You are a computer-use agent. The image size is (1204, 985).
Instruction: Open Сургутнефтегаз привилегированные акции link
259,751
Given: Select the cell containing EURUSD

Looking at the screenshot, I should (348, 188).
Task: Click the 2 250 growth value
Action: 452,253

▬▬▬▬▬▬▬▬▬▬

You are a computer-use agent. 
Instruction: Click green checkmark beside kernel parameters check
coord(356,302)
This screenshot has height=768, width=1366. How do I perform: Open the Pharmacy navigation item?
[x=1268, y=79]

▬▬▬▬▬▬▬▬▬▬

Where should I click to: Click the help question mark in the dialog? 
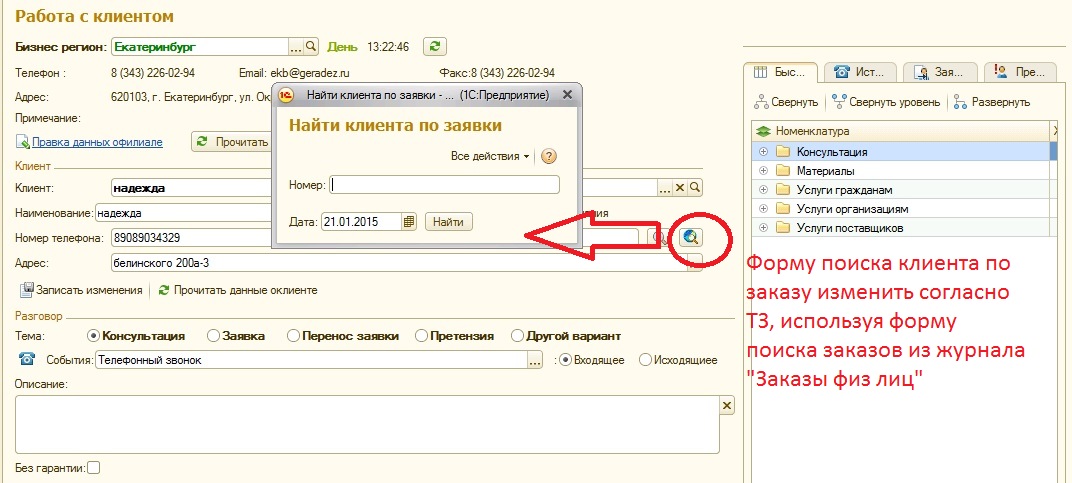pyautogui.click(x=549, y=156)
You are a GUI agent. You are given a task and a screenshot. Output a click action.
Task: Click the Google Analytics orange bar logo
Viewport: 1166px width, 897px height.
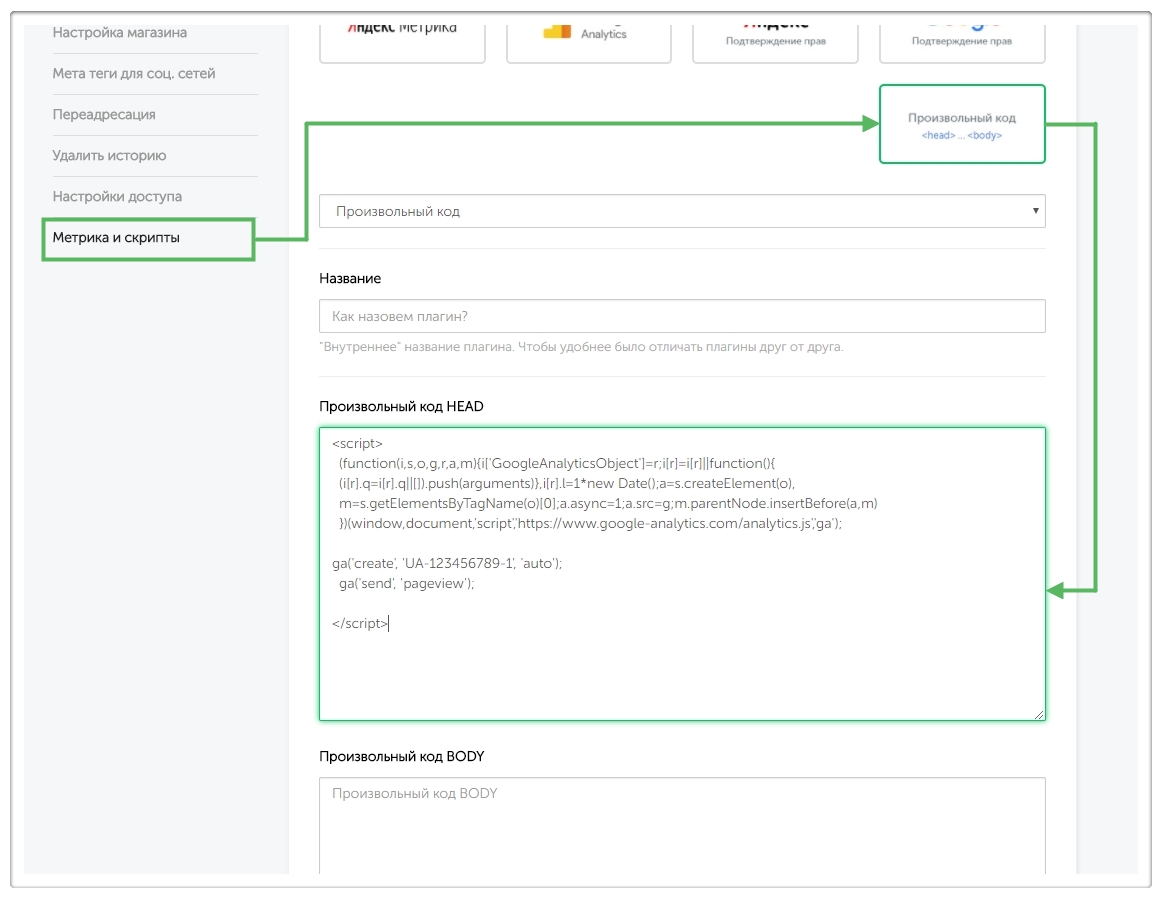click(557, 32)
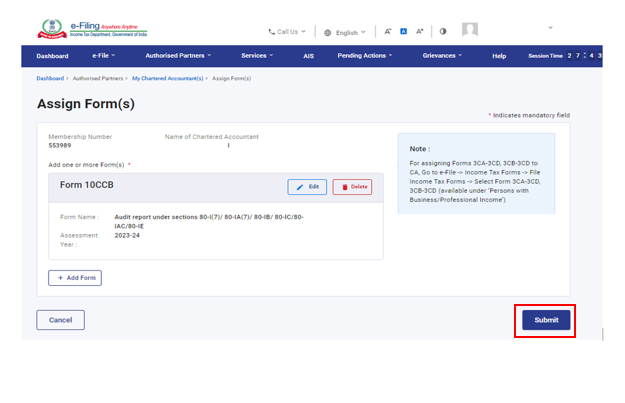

▬▬▬▬▬▬▬▬▬▬

**REQUIRED WORK**:
Starting at the line that has "Where should I" and stopping after the line that has "click(557, 32)", swap "screenshot" for "screen capture" and give those lines again with everything else unchanged and the pictures left out.

**FULL SOLUTION**:
Where should I click to: Click the help question mark in the dialog? 
pyautogui.click(x=549, y=156)
You are a GUI agent. You are given a task and a screen capture. Output a click action.
Task: Click the Google Analytics orange bar logo
Viewport: 1166px width, 897px height.
click(557, 32)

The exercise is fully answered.